Two alligators were discovered devouring a human body on the edge of the Everglades in South Florida.
Davie police officers responded Monday to a call from fishermen about alligators eating possible human remains on a canal bank in Southwest Ranches, about 15 miles from Fort Lauderdale, according to the Sun-Sentinel.
"We want to identify who the victim is and possibly figure out what happened to them, how did they end up here," police Sgt. Pablo Castaneda told reporters, according to the newspaper. "Could it be homicide? Could it be suicide?
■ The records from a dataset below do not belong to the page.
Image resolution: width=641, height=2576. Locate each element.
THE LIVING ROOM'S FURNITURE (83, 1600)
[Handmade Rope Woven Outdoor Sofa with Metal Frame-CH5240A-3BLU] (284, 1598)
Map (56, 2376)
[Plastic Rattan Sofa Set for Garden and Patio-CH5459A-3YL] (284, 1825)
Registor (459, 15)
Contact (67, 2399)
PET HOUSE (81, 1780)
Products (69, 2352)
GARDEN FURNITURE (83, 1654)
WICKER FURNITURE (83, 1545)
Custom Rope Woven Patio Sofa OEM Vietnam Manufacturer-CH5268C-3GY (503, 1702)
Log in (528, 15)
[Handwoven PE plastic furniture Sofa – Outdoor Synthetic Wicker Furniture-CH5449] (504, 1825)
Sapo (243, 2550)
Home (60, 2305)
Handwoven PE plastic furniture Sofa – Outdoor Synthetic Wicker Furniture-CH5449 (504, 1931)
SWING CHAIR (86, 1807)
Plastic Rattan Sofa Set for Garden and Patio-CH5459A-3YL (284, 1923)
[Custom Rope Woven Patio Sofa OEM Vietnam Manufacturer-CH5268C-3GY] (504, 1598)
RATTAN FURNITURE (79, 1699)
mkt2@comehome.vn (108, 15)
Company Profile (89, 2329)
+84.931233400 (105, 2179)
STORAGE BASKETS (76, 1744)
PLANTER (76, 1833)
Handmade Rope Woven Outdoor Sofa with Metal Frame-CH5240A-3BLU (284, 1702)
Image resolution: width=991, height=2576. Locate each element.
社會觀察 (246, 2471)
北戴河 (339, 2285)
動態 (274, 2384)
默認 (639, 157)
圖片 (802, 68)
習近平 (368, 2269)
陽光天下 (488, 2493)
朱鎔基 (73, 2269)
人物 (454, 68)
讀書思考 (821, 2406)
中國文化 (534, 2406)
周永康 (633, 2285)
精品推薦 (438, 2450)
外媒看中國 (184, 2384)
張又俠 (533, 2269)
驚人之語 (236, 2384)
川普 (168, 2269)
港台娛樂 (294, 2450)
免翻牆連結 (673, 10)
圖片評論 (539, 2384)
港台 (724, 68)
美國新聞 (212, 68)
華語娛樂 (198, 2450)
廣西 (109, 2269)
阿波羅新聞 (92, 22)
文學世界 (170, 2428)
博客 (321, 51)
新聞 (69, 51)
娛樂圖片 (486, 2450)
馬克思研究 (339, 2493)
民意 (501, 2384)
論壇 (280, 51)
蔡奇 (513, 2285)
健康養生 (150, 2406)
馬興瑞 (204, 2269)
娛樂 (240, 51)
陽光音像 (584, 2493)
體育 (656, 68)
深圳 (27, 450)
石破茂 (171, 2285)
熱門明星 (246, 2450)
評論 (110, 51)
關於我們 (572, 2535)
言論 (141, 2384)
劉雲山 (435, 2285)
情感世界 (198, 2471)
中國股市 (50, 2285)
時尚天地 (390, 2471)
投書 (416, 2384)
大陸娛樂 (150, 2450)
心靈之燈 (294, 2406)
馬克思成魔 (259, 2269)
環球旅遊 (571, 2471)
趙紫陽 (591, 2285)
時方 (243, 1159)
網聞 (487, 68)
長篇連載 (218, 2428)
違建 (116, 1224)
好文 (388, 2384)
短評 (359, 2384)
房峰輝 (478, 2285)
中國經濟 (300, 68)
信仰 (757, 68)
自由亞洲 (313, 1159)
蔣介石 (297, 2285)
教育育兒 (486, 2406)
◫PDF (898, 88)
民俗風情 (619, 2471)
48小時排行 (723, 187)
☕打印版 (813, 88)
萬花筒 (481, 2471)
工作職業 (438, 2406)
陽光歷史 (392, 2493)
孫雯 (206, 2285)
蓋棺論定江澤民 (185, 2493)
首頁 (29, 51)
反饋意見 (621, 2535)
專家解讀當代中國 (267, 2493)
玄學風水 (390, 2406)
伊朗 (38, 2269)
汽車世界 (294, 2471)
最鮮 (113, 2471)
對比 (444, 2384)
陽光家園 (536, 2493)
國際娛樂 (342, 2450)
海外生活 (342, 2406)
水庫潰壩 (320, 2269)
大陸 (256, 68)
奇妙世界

Could it have been natural - a fisherman?
"We don't know."
When officers arrived, they saw the two alligators - a large one and a small one - and tried to scare them away.
The Miami Herald reported that trappers from the Florida Fish and Wildlife Conservation Commission were called to assist authorities so that divers could try to recover the body and any other evidence from the water.
"The body has been in the water for a while," police spokesman Dale Engle told the newspaper.
Castaneda told reporters that officers stood by armed with AR-15s "to make sure that our divers are safe once they're in the water," according to the Sun-Sentinel.
Carol Lyn Parrish, spokeswoman for the Florida Fish and Wildlife Conservation Commission, told the newspaper that the corpse was a man, though authorities were not able to determine much else, including age or race.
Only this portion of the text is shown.